According to the Jerusalem-based Yad Vashem, “The concentration of Jews in camps began in June 1941. By the end of that year about two thirds of Croatia’s Jews had been sent to Ustaša camps, where most of them were killed on arrival. In August 1942 and May 1943 the Germans deported the remaining Jews from Croatia to Auschwitz. 30,000 out of Croatia’s 37,000 Jews perished in the Holocaust.” Some 20,000 Jews of Croatia were murdered in the Jasenovac concentration camp alone, while the rest of the individuals were sent to their deaths in Auschwitz-Birkenau.
The Baltimore Sun’s report quoted a high-ranking Nazi official’s statement when viewing the brutality in Jasenovac concentration camp in Sisak County, Croatia: “General Edmund von Horstenau, Hitler’s envoy in the capital city of Zagreb, called the place the epitome of horror.”

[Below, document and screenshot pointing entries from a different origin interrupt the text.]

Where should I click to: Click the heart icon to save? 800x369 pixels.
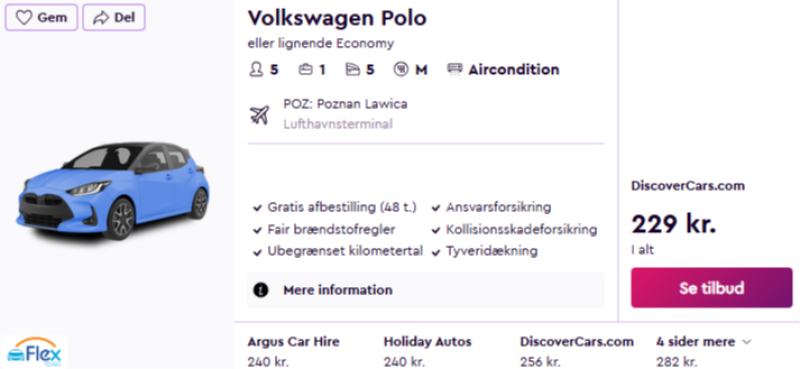pyautogui.click(x=24, y=18)
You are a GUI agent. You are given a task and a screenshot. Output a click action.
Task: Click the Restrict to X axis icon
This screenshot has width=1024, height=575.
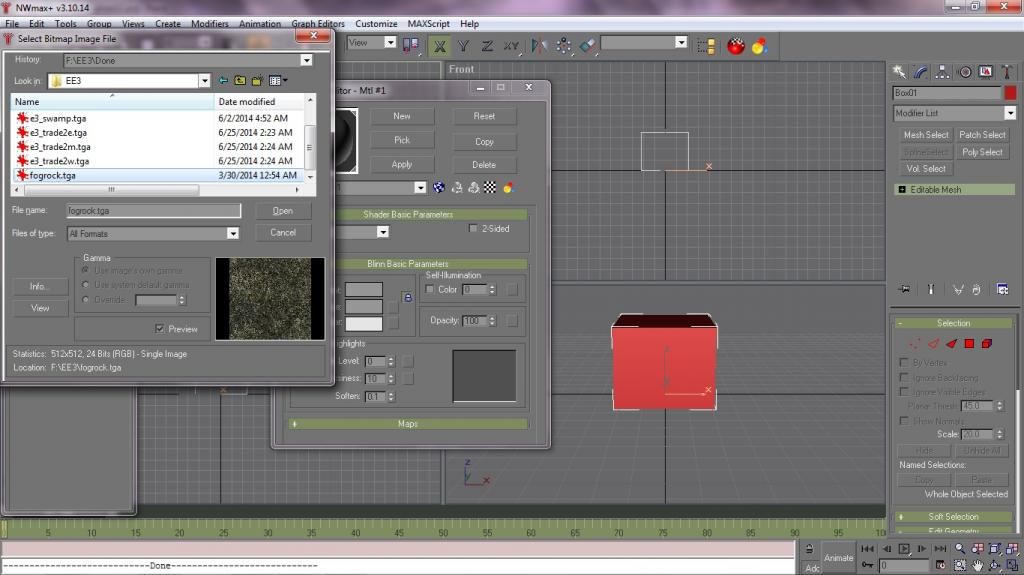tap(439, 45)
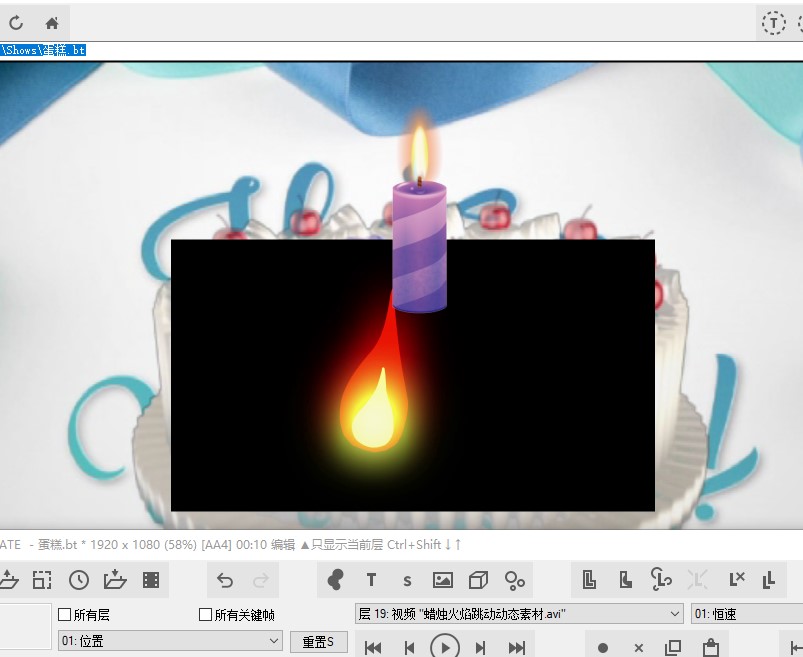Enable the 所有层 checkbox

65,615
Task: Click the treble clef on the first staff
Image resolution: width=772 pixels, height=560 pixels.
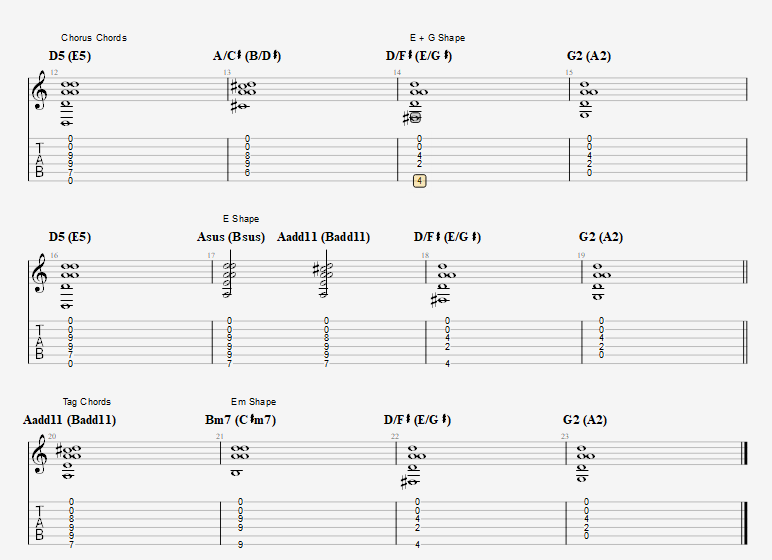Action: pyautogui.click(x=39, y=91)
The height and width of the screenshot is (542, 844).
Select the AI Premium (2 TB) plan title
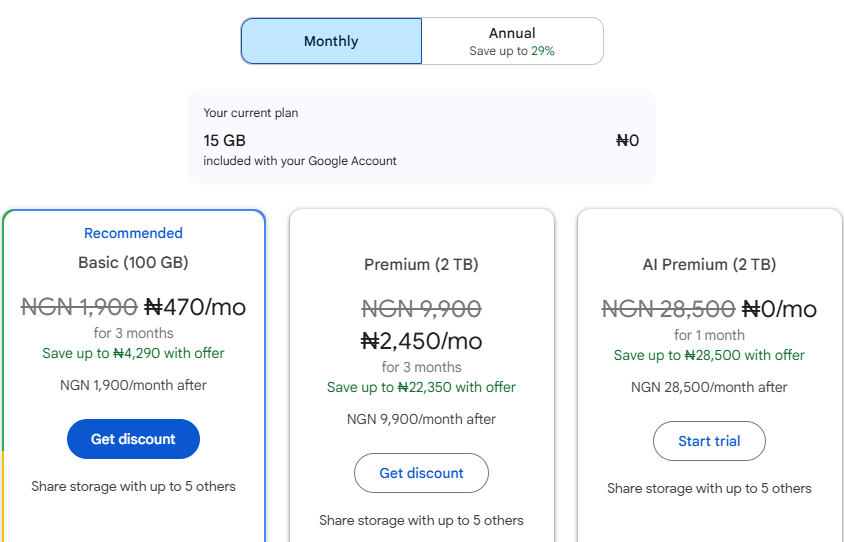[709, 265]
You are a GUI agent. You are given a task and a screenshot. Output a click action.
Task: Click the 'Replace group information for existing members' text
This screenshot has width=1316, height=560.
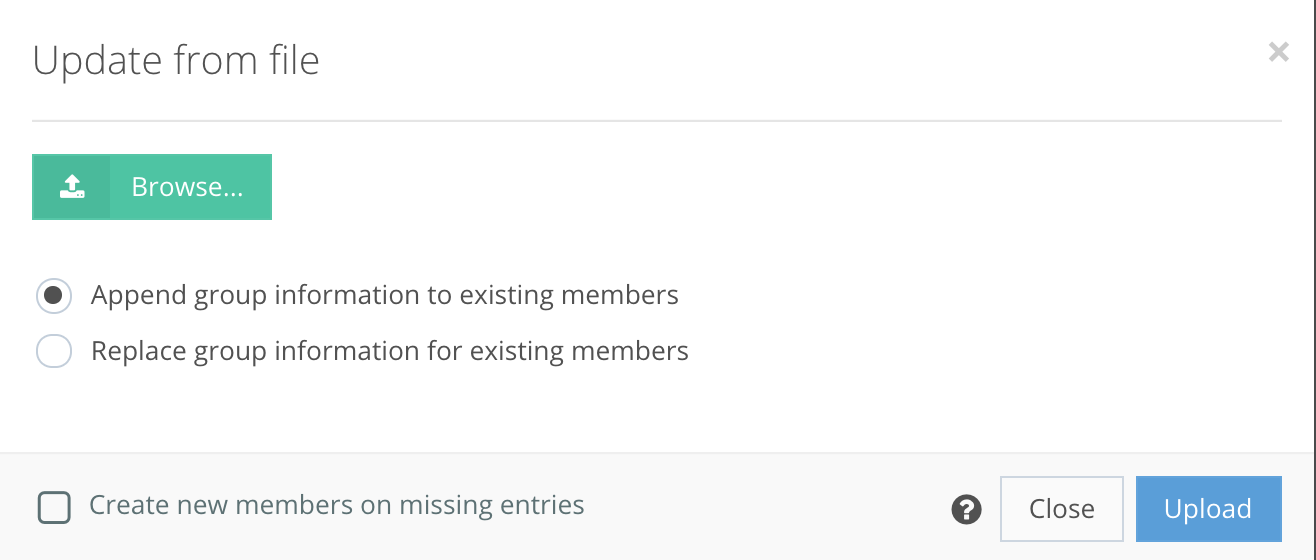(x=390, y=352)
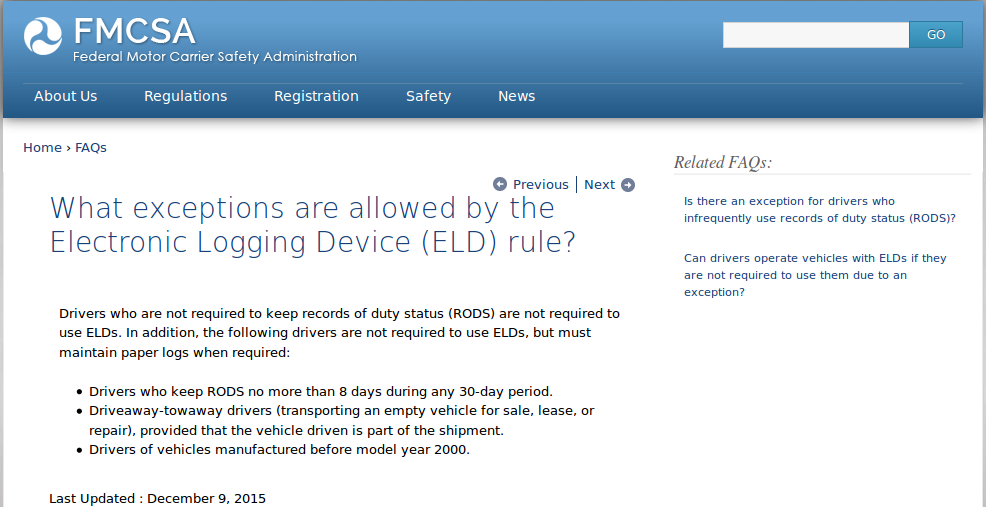
Task: Click the ELD exceptions page heading
Action: point(312,225)
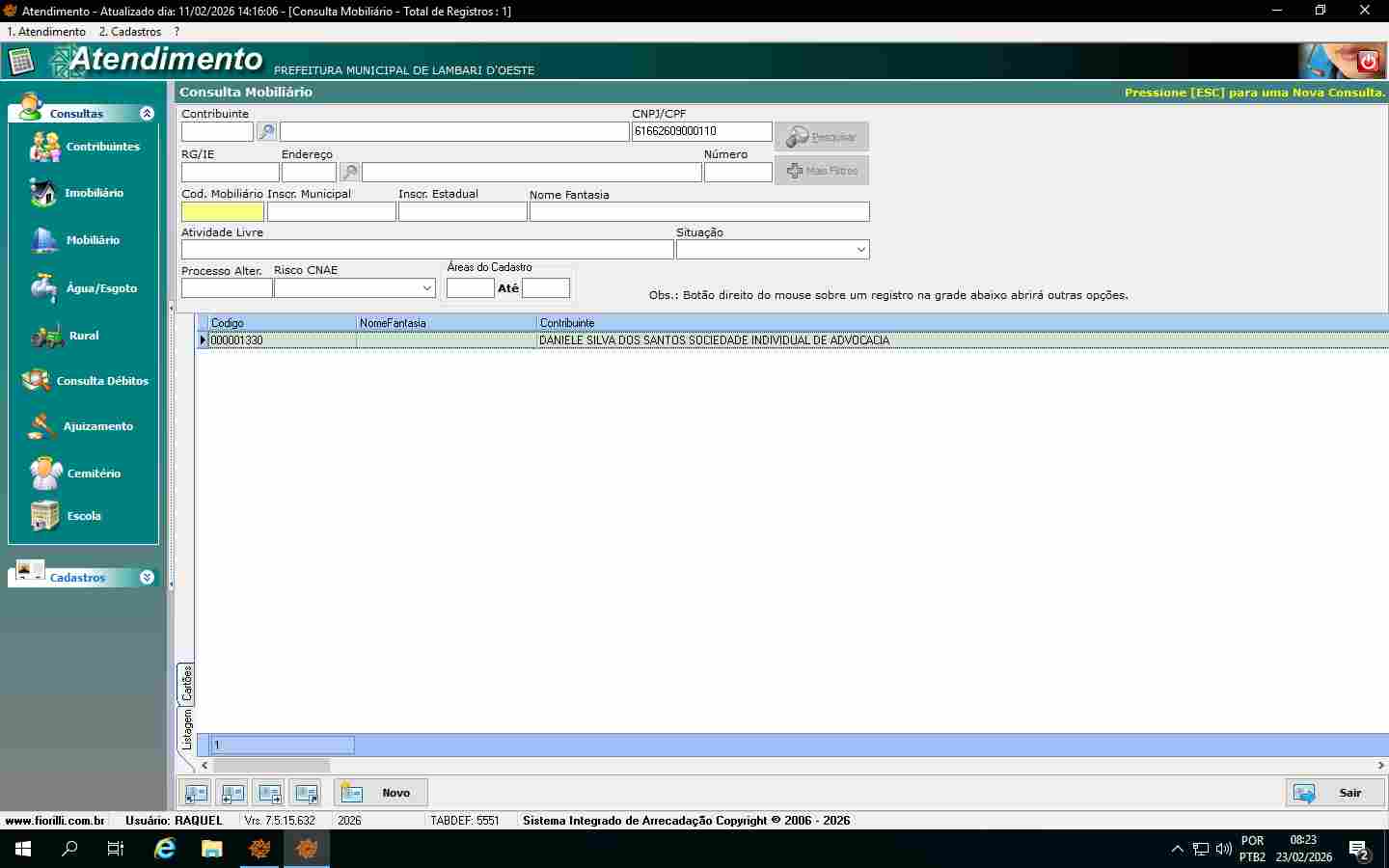Screen dimensions: 1389x868
Task: Open the Rural tractor icon
Action: click(x=46, y=336)
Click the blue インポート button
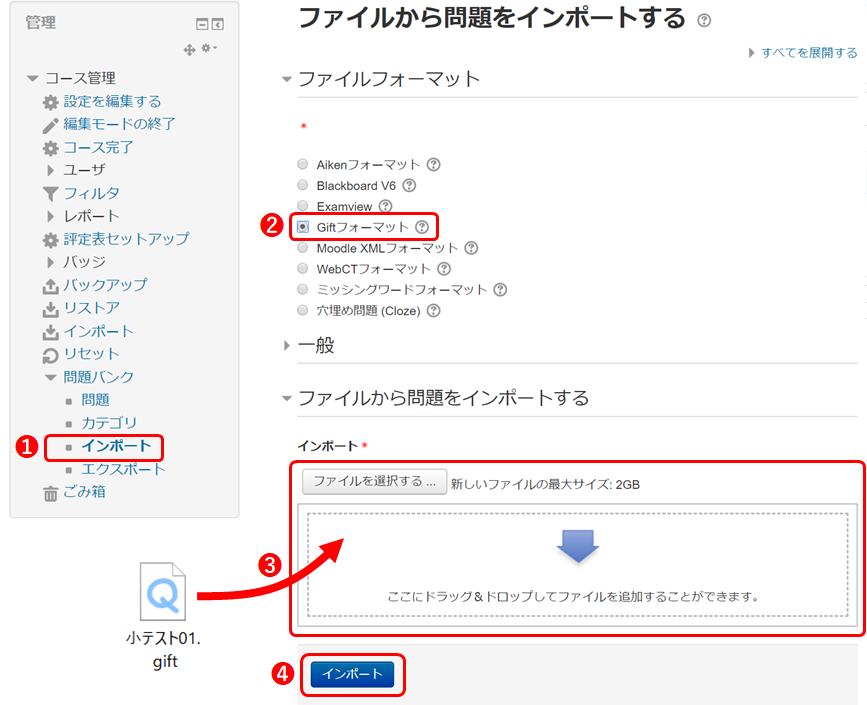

Today, Croatia’s embattled Jewish community faces the rise of anti-Semitism, brazen pro-Nazi nostalgia, primarily glorifying Ustasha slogans and politicians mired in corruption fanning the flames of extremism for electoral gain. When addressing the concerns of Croatia’s parlous judicial system, the Jewish leader in Zagreb Dr. Ognjen Kraus called the suspect legal framework as “anti-Semtic laws blocking the restitution of private property.